• **Text shown**

Unless otherwise indicated herein, capitalized terms not otherwise defined herein shall have the meanings ascribed to them in the Purchase Agreement.

 

This Warrant was originally issued to the Holder on October 3, 2017 (the “ Issue Date ”).

 

1. Exercise of Warrant .

 

1.1. General .

 

(a) This Warrant is exercisable in whole or in part at any time and from time to time commencing on the Issue Date and ending on the Expiration Date. Such exercise shall be effectuated by submitting to the Company (either by delivery to the Company or by email or facsimile transmission) a completed and duly executed Notice of Exercise substantially in the form attached to this Warrant as Exhibit A (the “ Notice of Exercise ”). The date such Notice of Exercise is either faxed, emailed or delivered to the Company shall be the “ Exercise Date ,” provided that, if such exercise represents the full exercise of the outstanding balance of the Warrant, the Holder shall tender this Warrant to the Company within five (5) Trading Days thereafter, but only if the Warrant Shares to be delivered pursuant to the Notice of Exercise have been delivered to the Holder as of such date. The Notice of Exercise shall be executed by the Holder and shall indicate (i) the number of Warrant Shares (as defined below) to be issued pursuant to such exercise, and (ii) if applicable (as provided below), whether the exercise is a cashless exercise.

• **Dataset content**
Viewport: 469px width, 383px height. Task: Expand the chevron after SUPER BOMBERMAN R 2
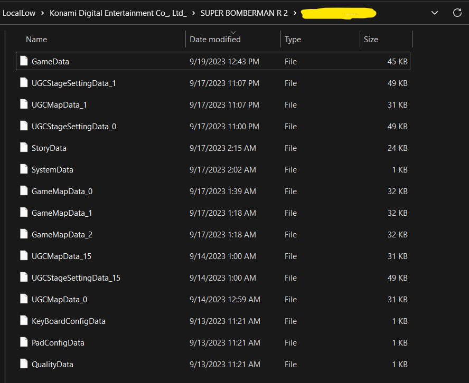tap(295, 13)
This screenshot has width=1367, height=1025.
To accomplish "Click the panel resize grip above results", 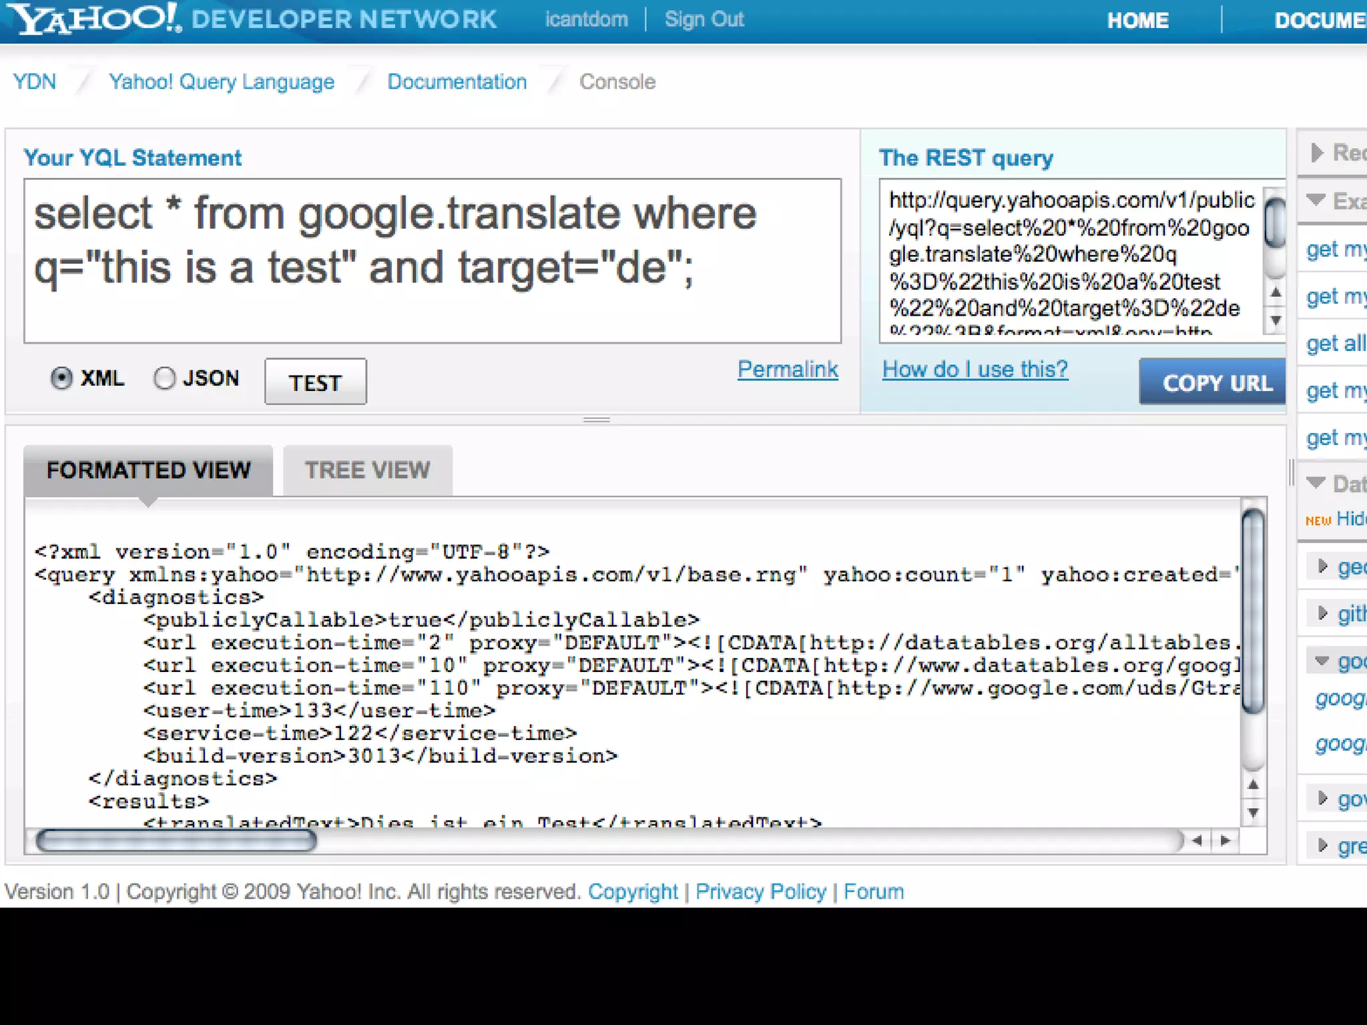I will click(x=596, y=420).
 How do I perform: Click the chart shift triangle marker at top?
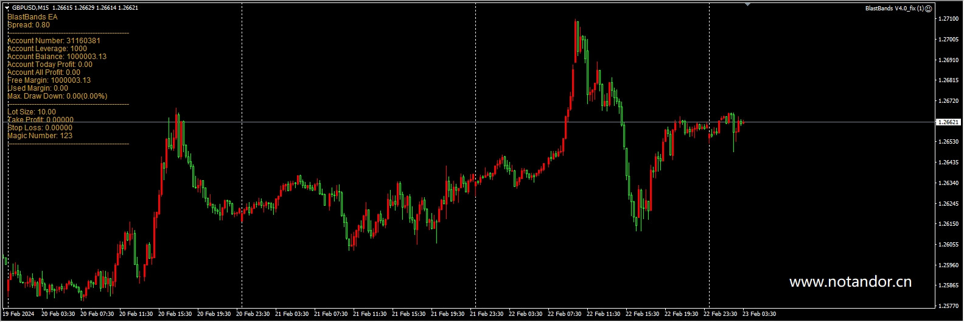[747, 5]
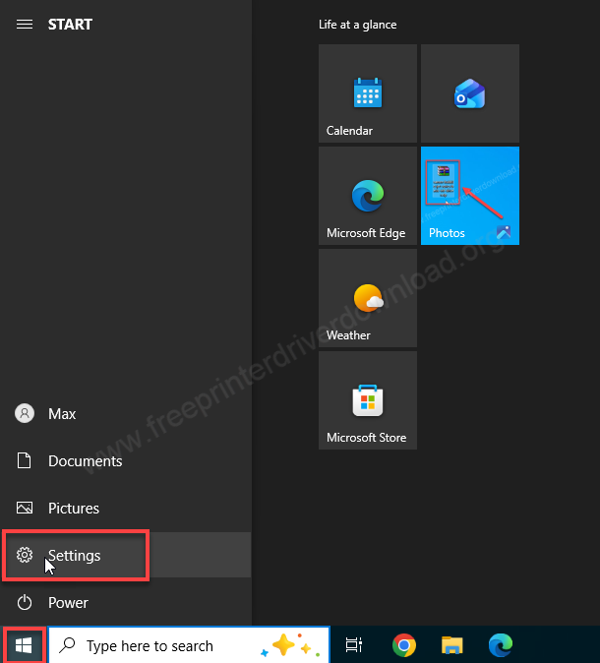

• **Task set**
1. Quote the warrant text between "Unless otherwise indicated" and "1.1. General .", inclusive.
2. In the records, rewrite the lines from the one holding "How do I perform: Click" through the end of the records, both included, changing "triangle marker" to "arrow marker" and keeping all else unchanged. Omit the pictures from your answer.

• **Results by task**
1.
Unless otherwise indicated herein, capitalized terms not otherwise defined herein shall have the meanings ascribed to them in the Purchase Agreement.

 

This Warrant was originally issued to the Holder on October 3, 2017 (the “ Issue Date ”).

 

1. Exercise of Warrant .

 

1.1. General .

2.
 How do I perform: Click the chart shift arrow marker at top?
[747, 5]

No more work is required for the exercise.